所沢や入間、飯能といった埼玉の西部地域には、県外から多くの美術家が移住している。そしていったん住み出すと、なぜかそこから離れなくなる。美術家というのは概して引越しを繰り返すものだが、この地域の人たちからだけは住所変更の通知を受けることがあまりない。もちろん東京に出るのに便利というのが第一だが、何かきっと別の理由があるに違いないと前々から思っていた。
さて、昨年の「創発」では、「アトリエキャトルの仲間達+α」展が彼らの本拠地であるアトリエキャトルで開かれた。今年は同じタイトルで、会場を「ギャラリーにほ木」に移して行うことになった。昨年の出品者に加え、大野勇吉さんと吉留要さんが新たに参加する。
「ギャラリーにほ木」を運営しているのが大野さんで、旧宅を改装して12年前にオープンさせたものだ。小さいころから絵の上手な子と言われていたのだが、そのころは絵を習うなどという時代ではなかった。その後、この地で農業と養鶏業を営んできたが、40年程前から貸倉庫業へと転向するようになり、少しずつ生活に余裕がでてきた。そこで20年ほど前、五十の手習いとして改めて絵を描き始めたのがこの世界に入るきっかけだったそうだ。

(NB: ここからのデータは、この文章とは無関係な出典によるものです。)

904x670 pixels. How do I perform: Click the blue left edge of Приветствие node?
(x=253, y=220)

まず市内に教室を持っていた杉田五郎氏の下で2年間学んだが、教室が閉鎖されたため世田谷の方の教室まで2年間通った。そんなとき、海外から戻ったばかりの吉留要さんが近くに住み始めたことを知り、今度は知人とともにそこに通うようになった。
それまでは好きに描いていればよったのだが、ここでは何を表現したいのか問われるようになった。吉留さんは、絵を描く上で特にテーマ性を重視していたのだ。生徒たちは「グループ円(えん)」という名称で作品の発表を行うようになった。大野さんの表現もそこで大きく変化していった。

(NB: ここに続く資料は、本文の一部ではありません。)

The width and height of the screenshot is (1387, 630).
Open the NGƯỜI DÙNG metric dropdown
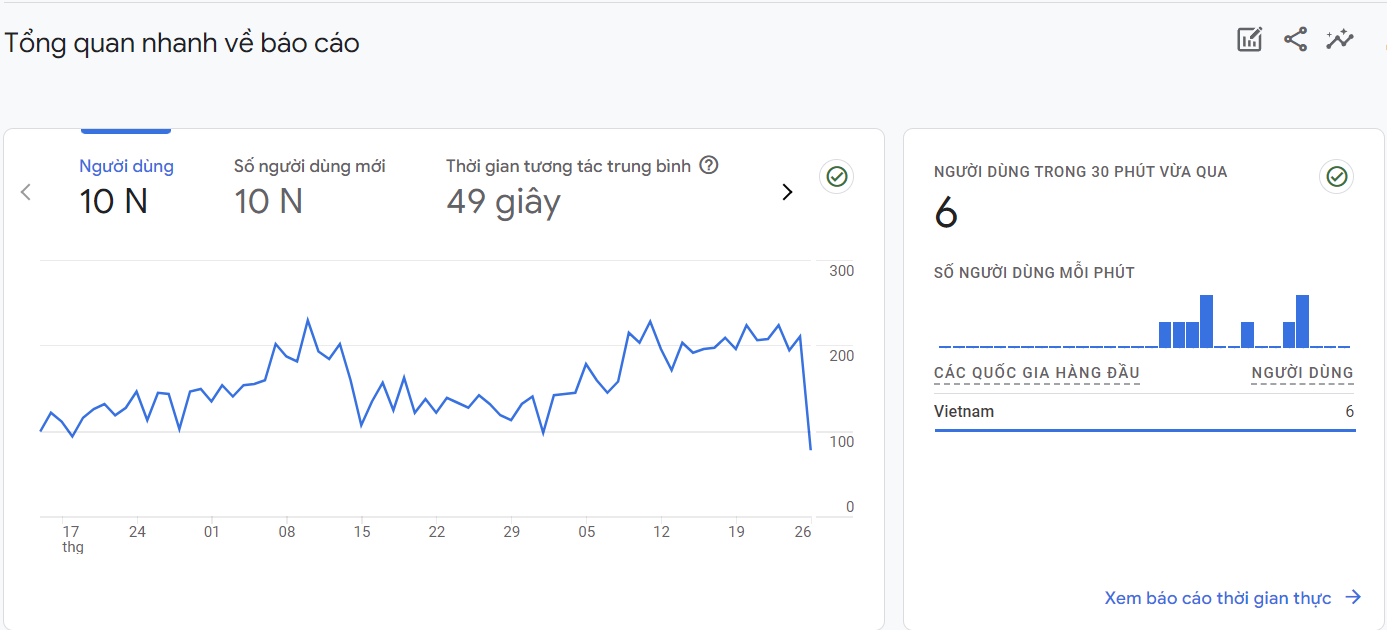[1302, 373]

そんなころ大野さんは、住むための家を新たに敷地内に建てることとなった。それに伴い、それまで住んでいた家が空き家となった。この家は300年続いた旧家で、そのまま壊してしまうのは惜しまれた。大野さんはここを人の集まれる場にしたいと思い、画廊としてリノベーションすることにした。

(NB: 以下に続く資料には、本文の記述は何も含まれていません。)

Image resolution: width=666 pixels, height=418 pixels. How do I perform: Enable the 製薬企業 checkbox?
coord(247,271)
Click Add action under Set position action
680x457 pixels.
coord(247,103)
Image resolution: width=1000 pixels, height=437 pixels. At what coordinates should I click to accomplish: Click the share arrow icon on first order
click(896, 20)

オープニングの展覧会は師匠である吉留さんにお願いした。その後、年に1~2回ずつ企画展を開いている。斎藤・田代夫妻や森田・赤松夫妻、それに吉留夫妻など、近隣の美術家たちがここで展覧会を行ってきた。大野さんの奥さんも絵を描いており、2人ともとてもオープンマインドでお客さんの訪問を心から歓迎してくれる。
この地域はかつて街道筋の宿場町だったそうだ。気軽に旅人を受け入れる素地はそうしたところから来ているのかもしれない。さらに天領地だったところも多く、地域の人々が結束する必要もあまりなかったようだ。今日でも人々はそれぞれ分相応の生活を送り、冠婚葬祭のときも見栄を張ったりはしない。関西出身の大野さんの奥さんには、それが最大の驚きだったという。
何をやっていても特に周囲から干渉されない。かといって必要なときは互いに協力し合う。このような土地では、地域を挙げた大きなイベントは起こしにくいだろう。その代わり、そうした弾力のある人間関係こそが、美術家たちにこの土地の住みやすさを保証している最大の理由だったのではないか。大野さんたちの話を聞きながらそのようなことを考えていた。